Adalet, pay; bir kimseye payına düşen hakkı âdil bir şekilde verme anlamında ifadesini bulur. Adalet hakkın hak sahibine teslimini zorunlu kılar.  Mağdur ve mazlumun rızası olmadan ve bilgisi dışında zalimden hakkının alınmaması adaletsizlik demektir.

28 Şubatçılar ve Kobani bahanesiyle eylemleriyle suça teşvik edenlerin hak ettikleri cezalara çarpıtılmaması ve dışarıya salınması adaletin olmadığının göstergesidir.

 Kur’anı Kerimde “Ey iman edenler! Kendinizin veya anne babanızın ve akrabanızın aleyhine bile olsa adaleti ayakta tutun, Allah için şahitlik eden kimseler olun. (İnsanlar) zengin olsunlar, yoksul olsunlar Allah onlara sizden daha yakındır. Öyleyse siz hislerinize uyup adaletten ayrılmayın. Eğer adaletten sapar veya üzerinize düşeni yapmaktan geri durursanız bilin ki Allah yaptığınız her şeyden haberdardır.”

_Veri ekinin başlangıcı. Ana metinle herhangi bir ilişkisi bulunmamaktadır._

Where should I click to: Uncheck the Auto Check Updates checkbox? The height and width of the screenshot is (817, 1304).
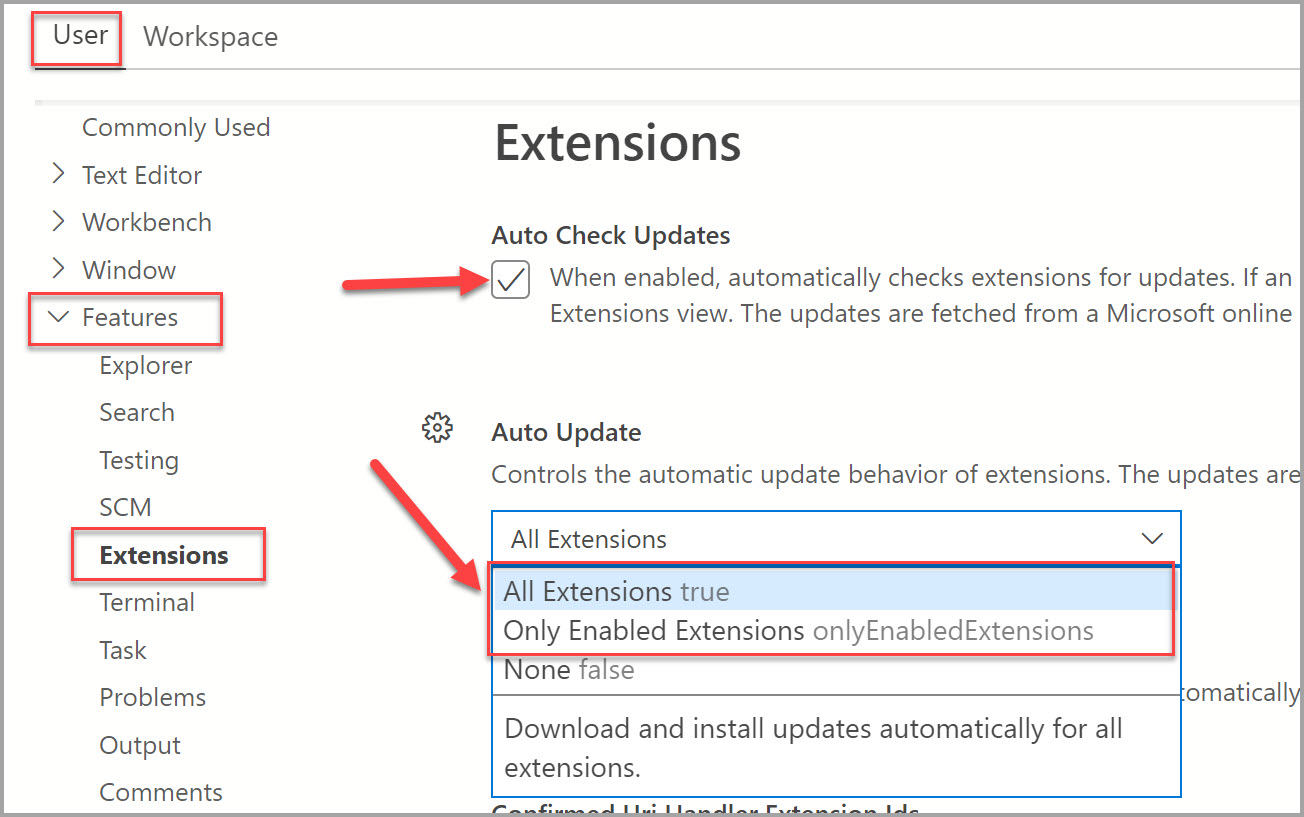pyautogui.click(x=511, y=281)
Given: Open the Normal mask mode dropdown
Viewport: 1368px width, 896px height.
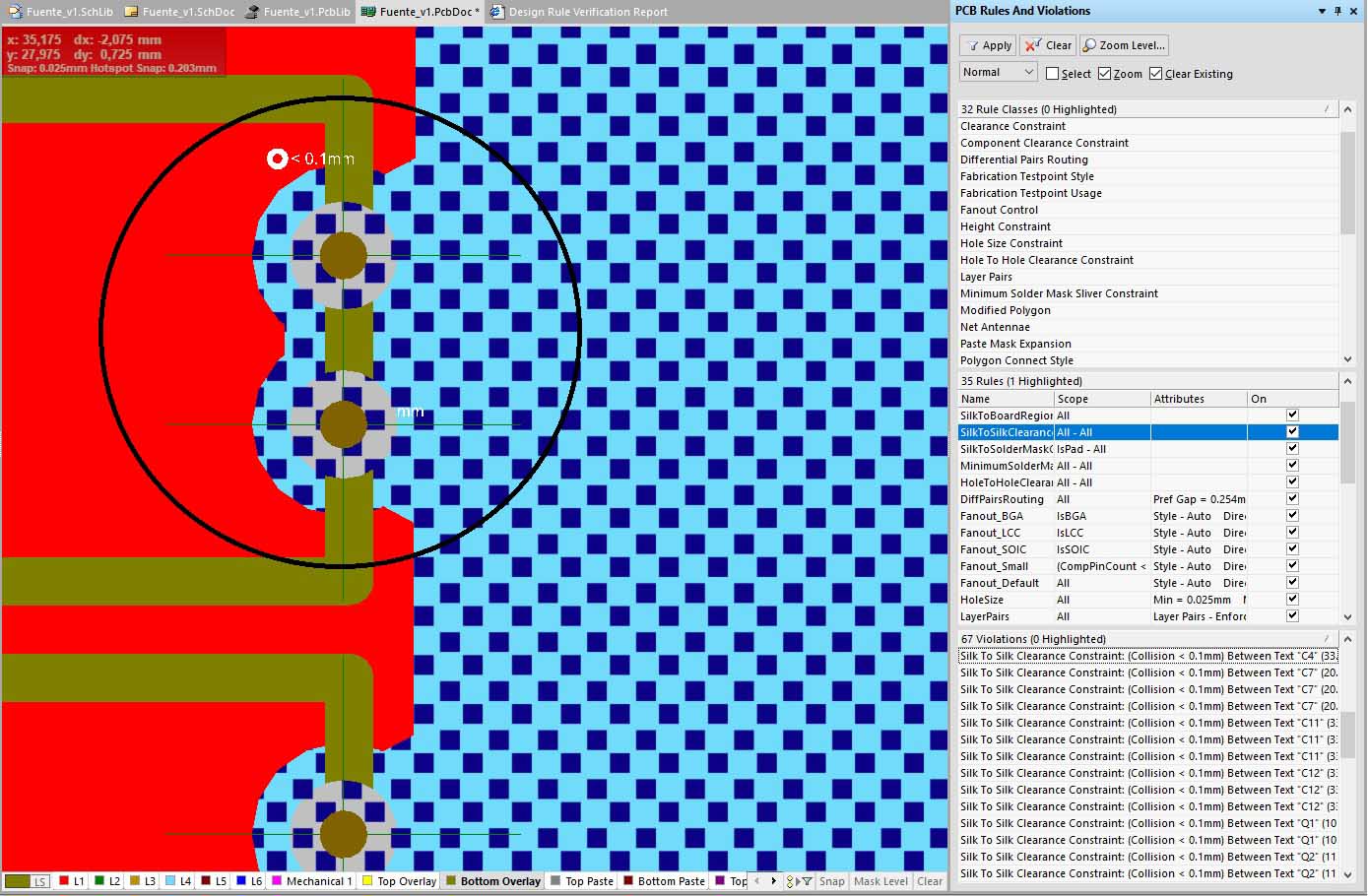Looking at the screenshot, I should pos(998,72).
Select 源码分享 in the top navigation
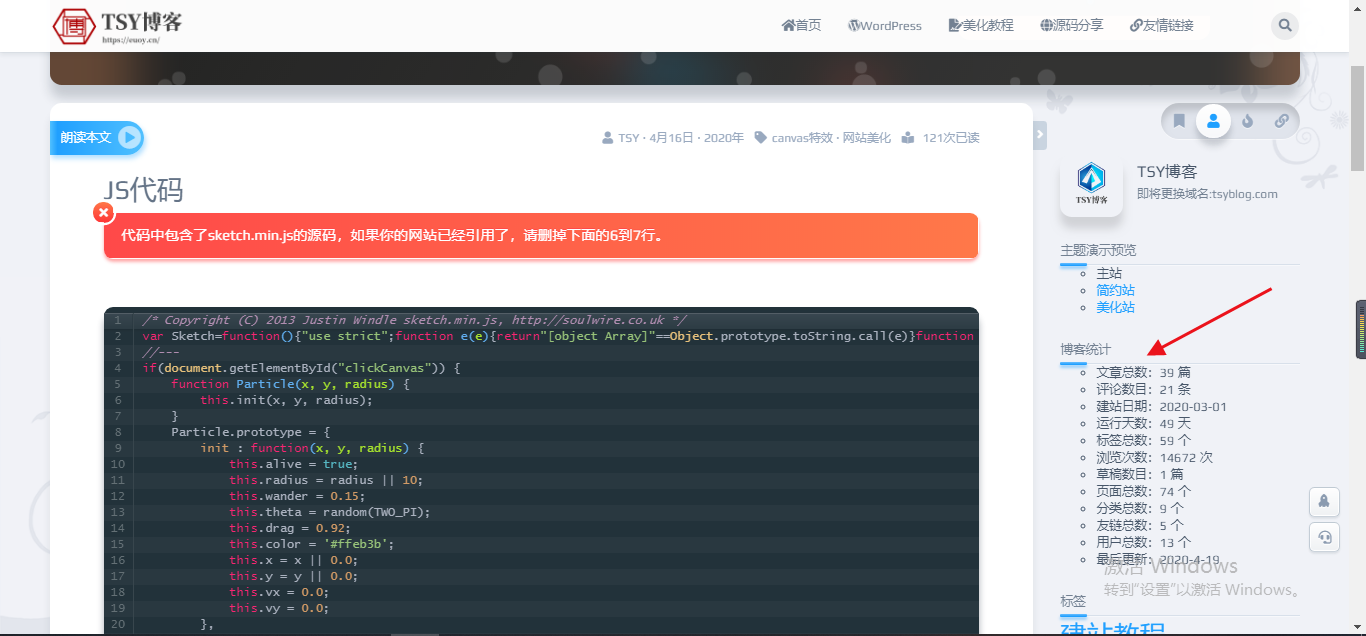The image size is (1366, 636). [x=1071, y=26]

Bilhassa yönetimler adaleti sağlamakla mükelleftir ve mağdura sormadan, rızasını almadan kimseyi affetmeye hakkı yoktur.  Böyle davranışlar adaleti zedeler ve toplumu çökertir.

Bilindiği üzere Devlet denilen organizasyon,  bir topluluğun teşkilatlanmış ve teşkilatlandırılmış birliğini ifade eden yapıdır. Bu yapının işleyişi kurallar çerçevesinde “insan” vasıtasıyla gerçekleşmektedir. Organizasyonun işleyişinde yer alan birim ve bölümler yapıyı oluştururlar. Birim ve bölümleri oluşturan personel vazifelerini “adalet” ölçüleri dâhilinde yerine getirmesi gerekir.

Son kararlar “adalet” ölçülerinin gözetilmediğinin göstergesidir. Mazlum ve mağdurların hakları korunmamış, suçlular azad edilmiştir.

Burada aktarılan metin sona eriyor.